— Start Listed entries —

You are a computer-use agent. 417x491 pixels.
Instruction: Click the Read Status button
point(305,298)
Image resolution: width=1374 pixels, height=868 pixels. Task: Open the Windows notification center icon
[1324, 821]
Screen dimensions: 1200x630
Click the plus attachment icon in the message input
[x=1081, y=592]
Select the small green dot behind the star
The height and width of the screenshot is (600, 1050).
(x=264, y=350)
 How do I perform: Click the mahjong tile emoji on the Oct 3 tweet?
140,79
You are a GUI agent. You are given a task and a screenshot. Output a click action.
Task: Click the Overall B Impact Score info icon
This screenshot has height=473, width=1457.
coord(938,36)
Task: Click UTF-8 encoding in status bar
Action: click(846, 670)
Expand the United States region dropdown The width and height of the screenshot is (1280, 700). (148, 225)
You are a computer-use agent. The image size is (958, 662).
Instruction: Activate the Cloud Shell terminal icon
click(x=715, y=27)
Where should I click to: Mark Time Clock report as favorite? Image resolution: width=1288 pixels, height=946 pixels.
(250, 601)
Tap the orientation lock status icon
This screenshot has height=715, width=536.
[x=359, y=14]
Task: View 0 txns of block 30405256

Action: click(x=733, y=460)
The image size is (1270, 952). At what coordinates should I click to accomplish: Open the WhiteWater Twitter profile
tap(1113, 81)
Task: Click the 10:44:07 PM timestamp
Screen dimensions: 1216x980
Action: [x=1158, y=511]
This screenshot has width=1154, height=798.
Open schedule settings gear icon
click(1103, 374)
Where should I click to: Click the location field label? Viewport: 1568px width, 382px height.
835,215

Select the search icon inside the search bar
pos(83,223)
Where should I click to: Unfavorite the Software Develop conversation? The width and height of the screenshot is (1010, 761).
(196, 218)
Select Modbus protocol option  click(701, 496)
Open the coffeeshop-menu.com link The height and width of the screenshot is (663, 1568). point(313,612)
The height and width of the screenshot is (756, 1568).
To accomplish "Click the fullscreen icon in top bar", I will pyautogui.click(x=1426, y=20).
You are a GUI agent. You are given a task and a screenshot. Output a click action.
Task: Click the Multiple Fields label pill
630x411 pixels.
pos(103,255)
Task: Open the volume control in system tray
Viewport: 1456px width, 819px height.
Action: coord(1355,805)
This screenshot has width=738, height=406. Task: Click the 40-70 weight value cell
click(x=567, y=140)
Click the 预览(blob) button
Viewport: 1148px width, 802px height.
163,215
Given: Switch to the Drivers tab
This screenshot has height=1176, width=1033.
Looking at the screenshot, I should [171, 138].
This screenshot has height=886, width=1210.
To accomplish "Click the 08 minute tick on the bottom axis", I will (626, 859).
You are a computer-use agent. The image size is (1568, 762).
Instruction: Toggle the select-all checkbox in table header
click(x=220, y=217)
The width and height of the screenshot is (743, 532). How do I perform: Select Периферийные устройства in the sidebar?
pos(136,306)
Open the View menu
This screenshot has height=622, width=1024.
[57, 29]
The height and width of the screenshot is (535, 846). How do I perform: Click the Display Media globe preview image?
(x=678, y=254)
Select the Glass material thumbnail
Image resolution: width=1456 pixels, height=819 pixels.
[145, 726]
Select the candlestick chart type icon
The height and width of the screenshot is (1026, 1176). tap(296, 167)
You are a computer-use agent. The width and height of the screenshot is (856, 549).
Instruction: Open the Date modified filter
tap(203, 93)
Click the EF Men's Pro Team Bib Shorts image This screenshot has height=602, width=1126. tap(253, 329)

— End Listed entries —

Stated task:
Rewrite every one of the items above as a numbered list, with each line as its own entry and any blank lines dropped.

The result:
1. You are a computer-use agent. 417x491 pixels.
2. Instruction: Click the Read Status button
3. point(305,298)
4. Image resolution: width=1374 pixels, height=868 pixels. Task: Open the Windows notification center icon
5. [1324, 821]
6. Screen dimensions: 1200x630
7. Click the plus attachment icon in the message input
8. [x=1081, y=592]
9. Select the small green dot behind the star
10. The height and width of the screenshot is (600, 1050).
11. (x=264, y=350)
12.  How do I perform: Click the mahjong tile emoji on the Oct 3 tweet?
13. 140,79
14. You are a GUI agent. You are given a task and a screenshot. Output a click action.
15. Task: Click the Overall B Impact Score info icon
16. This screenshot has height=473, width=1457.
17. coord(938,36)
18. Task: Click UTF-8 encoding in status bar
19. Action: click(846, 670)
20. Expand the United States region dropdown The width and height of the screenshot is (1280, 700). (148, 225)
21. You are a computer-use agent. The image size is (958, 662).
22. Instruction: Activate the Cloud Shell terminal icon
23. click(x=715, y=27)
24. Where should I click to: Mark Time Clock report as favorite? Image resolution: width=1288 pixels, height=946 pixels.
25. (250, 601)
26. Tap the orientation lock status icon
27. This screenshot has height=715, width=536.
28. [x=359, y=14]
29. Task: View 0 txns of block 30405256
30. Action: click(x=733, y=460)
31. The image size is (1270, 952). At what coordinates should I click to accomplish: Open the WhiteWater Twitter profile
32. tap(1113, 81)
33. Task: Click the 10:44:07 PM timestamp
34. Screen dimensions: 1216x980
35. Action: [x=1158, y=511]
36. This screenshot has width=1154, height=798.
37. Open schedule settings gear icon
38. click(1103, 374)
39. Where should I click to: Click the location field label? Viewport: 1568px width, 382px height.
40. 835,215
41. Select the search icon inside the search bar
42. pos(83,223)
43. Where should I click to: Unfavorite the Software Develop conversation? The width and height of the screenshot is (1010, 761).
44. (196, 218)
45. Select Modbus protocol option  click(701, 496)
46. Open the coffeeshop-menu.com link The height and width of the screenshot is (663, 1568). point(313,612)
47. The height and width of the screenshot is (756, 1568).
48. To accomplish "Click the fullscreen icon in top bar", I will pyautogui.click(x=1426, y=20).
49. You are a GUI agent. You are given a task and a screenshot. Output a click action.
50. Task: Click the Multiple Fields label pill
51. 630x411 pixels.
52. pos(103,255)
53. Task: Open the volume control in system tray
54. Viewport: 1456px width, 819px height.
55. Action: coord(1355,805)
56. This screenshot has width=738, height=406. Task: Click the 40-70 weight value cell
57. click(x=567, y=140)
58. Click the 预览(blob) button
59. Viewport: 1148px width, 802px height.
60. 163,215
61. Given: Switch to the Drivers tab
62. This screenshot has height=1176, width=1033.
63. Looking at the screenshot, I should [171, 138].
64. This screenshot has height=886, width=1210.
65. To accomplish "Click the 08 minute tick on the bottom axis", I will (626, 859).
66. You are a computer-use agent. The image size is (1568, 762).
67. Instruction: Toggle the select-all checkbox in table header
68. click(x=220, y=217)
69. The width and height of the screenshot is (743, 532). How do I perform: Select Периферийные устройства in the sidebar?
70. pos(136,306)
71. Open the View menu
72. This screenshot has height=622, width=1024.
73. [57, 29]
74. The height and width of the screenshot is (535, 846). How do I perform: Click the Display Media globe preview image?
75. (x=678, y=254)
76. Select the Glass material thumbnail
77. Image resolution: width=1456 pixels, height=819 pixels.
78. [145, 726]
79. Select the candlestick chart type icon
80. The height and width of the screenshot is (1026, 1176). tap(296, 167)
81. You are a computer-use agent. The width and height of the screenshot is (856, 549).
82. Instruction: Open the Date modified filter
83. tap(203, 93)
84. Click the EF Men's Pro Team Bib Shorts image This screenshot has height=602, width=1126. tap(253, 329)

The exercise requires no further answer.